Os respectivos professores e escolas foram também premiados com uma colecção de livros de ciência e um pacote de material didáctico no valor de 2500 euros. Receberam ainda menção honrosa a Física os alunos André Delgado Martins Dias, do Colégio Manuel Bernardes, Lisboa e José Ayres Pereira, que conseguiu a proeza de acumular a distinção com o 1º prémio de Matemática. A Matemática receberam menção honrosa Diogo Luís Ezequiel, da Escola Técnica e Liceal Salesiana Sto. António (Estoril), Fábio Diales da Rocha, da Escola Secundária Carlos Amarante (Braga) e Vasco Hugo Vinhas Gonçalves Moreira, do Colégio Liverpool (Porto).

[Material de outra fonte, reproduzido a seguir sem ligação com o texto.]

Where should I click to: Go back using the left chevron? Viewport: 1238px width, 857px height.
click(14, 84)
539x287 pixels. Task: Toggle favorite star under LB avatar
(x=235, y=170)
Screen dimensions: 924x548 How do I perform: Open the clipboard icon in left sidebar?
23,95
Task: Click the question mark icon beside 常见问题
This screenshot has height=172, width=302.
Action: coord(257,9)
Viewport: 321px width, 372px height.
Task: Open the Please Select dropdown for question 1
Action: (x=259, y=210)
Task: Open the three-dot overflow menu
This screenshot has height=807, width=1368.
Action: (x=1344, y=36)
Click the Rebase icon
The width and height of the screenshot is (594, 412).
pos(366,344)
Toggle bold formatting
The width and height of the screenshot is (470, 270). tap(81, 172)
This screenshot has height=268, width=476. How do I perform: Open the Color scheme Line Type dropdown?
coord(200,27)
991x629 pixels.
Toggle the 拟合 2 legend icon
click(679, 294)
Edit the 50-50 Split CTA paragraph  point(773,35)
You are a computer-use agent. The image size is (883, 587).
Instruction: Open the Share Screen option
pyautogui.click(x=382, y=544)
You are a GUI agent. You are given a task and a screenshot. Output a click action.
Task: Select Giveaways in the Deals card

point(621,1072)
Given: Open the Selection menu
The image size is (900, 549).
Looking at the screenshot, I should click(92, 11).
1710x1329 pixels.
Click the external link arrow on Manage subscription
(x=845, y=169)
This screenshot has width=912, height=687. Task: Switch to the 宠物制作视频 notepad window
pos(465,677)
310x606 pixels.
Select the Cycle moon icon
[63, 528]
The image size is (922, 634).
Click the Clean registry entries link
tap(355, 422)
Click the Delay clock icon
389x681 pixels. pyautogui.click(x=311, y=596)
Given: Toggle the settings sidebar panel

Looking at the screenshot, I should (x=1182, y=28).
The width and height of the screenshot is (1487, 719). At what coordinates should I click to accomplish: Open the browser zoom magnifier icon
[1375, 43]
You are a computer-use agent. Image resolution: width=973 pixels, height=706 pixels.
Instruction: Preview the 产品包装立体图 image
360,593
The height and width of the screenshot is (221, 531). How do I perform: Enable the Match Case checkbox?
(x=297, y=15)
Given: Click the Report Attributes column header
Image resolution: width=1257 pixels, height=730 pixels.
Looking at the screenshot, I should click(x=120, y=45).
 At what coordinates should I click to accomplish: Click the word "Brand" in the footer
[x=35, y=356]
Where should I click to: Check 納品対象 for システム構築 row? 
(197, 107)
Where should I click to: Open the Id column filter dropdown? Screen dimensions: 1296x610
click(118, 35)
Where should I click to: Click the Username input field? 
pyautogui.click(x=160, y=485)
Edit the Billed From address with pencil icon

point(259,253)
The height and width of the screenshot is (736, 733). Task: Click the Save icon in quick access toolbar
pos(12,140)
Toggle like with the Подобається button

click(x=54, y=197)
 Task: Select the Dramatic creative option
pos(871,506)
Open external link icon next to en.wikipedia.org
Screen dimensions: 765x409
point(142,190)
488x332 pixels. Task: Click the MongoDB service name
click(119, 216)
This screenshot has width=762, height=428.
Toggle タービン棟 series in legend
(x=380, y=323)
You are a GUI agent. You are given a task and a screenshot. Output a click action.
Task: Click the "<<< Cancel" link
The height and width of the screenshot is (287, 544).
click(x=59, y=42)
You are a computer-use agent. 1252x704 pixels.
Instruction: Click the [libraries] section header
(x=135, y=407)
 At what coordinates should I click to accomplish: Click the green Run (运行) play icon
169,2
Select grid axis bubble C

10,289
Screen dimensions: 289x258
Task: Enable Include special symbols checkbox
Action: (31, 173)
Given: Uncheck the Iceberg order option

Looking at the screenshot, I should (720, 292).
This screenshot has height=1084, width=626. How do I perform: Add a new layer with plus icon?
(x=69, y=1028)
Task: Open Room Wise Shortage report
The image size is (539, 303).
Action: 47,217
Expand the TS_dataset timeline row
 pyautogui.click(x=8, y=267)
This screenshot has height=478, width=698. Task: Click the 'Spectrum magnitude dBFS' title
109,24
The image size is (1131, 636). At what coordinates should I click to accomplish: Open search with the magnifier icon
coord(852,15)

Este concurso, que visa contribuir para a melhoria do ensino de duas áreas “malquistas” no ensino português, vem demonstrar também que “os bons alunos e as boas escolas não são exclusivo das zonas mais ricas do país”, frisou o director do PÚBLICO José Manuel Fernandes, referindo-se ao facto de os trabalhos terem chegado de todo o lado, de escolas públicas e privadas.

 

Pouco tempo para estudar
 
Gosta de levar os amigos lá para casa para fazerem observações astronómicas num “pequeno microscópio”, está a tirar um curso de japonês e outro de fotografia, pratica ténis e só não se envolve em mais projectos porque não pode. Por isso, só estuda “o essencial”. Diogo Gaspar Teixeira de Oliveira e Silva, 19 anos, venceu o Prémio de Física Mário Silva, com um trabalho intitulado “Cordas, Cabos e Outros Objectos Dependurados“. “É uma tentativa de verificar qual é a forma de um cabo suspenso, é um problema de estática”, diz. “Há alguns anos, deparei-me com um problema semelhante e não consegui resolvê-lo. Era uma pedra no sapato.” Quando concluiu o 12º ano, na secundária Augusto Gomes, no Porto — 19,5 valores foi a nota mais baixa que teve nos exames nacionais —, decidiu concorrer aos prémios PÚBLICO/Gradiva. “O trabalho propriamente dito foi feito em quatro tardes.” Actualmente, frequenta o 1º ano de Matemática, na Faculdade de Ciências da Universidade do Porto, depois de no ano passado ter experimentado Engenharia Electrotécnica, na Faculdade de Engenharia. A.S.

 

Uma ideia que surgiu no autocarro
 
Tem 19 anos e diz que todo o seu tempo “está cronometrado”, que “não há buracos nem espaços livres”. José Bento Ayres Pereira está habituado a esforçar-se, a estudar “bastante”, talvez três, quatro horas por dia, arrisca. E o resultado são notas brilhantes, “não há milagres” para os bons resultados, acredita. No seu caso, dois 20 nos exames nacionais de Matemática e de Física. Quando não está a estudar, senta-se à frente do computador a trabalhar em programas. Foi numa viagem de autocarro que teve a ideia para o trabalho “Sólidos de Pascal e Combinações Generalizadas”, com que ganhou o Prémio de Matemática PÚBLICO/ Gradiva. “Apontei-a no caderninho que aqui tenho, e não pensei muito mais nisso. Depois o professor de Matemática do colégio [Cedros, no Porto] insistiu para que eu apresentasse um trabalho e pronto.” Nas férias do 1º para o 2º semestre, já na faculdade “fiquei com um mês livre para me dedicar ao projecto”. Hoje, frequenta o 2º ano de Electrotécnica na Faculdade de Engenharia da Universidade do Porto. A.S.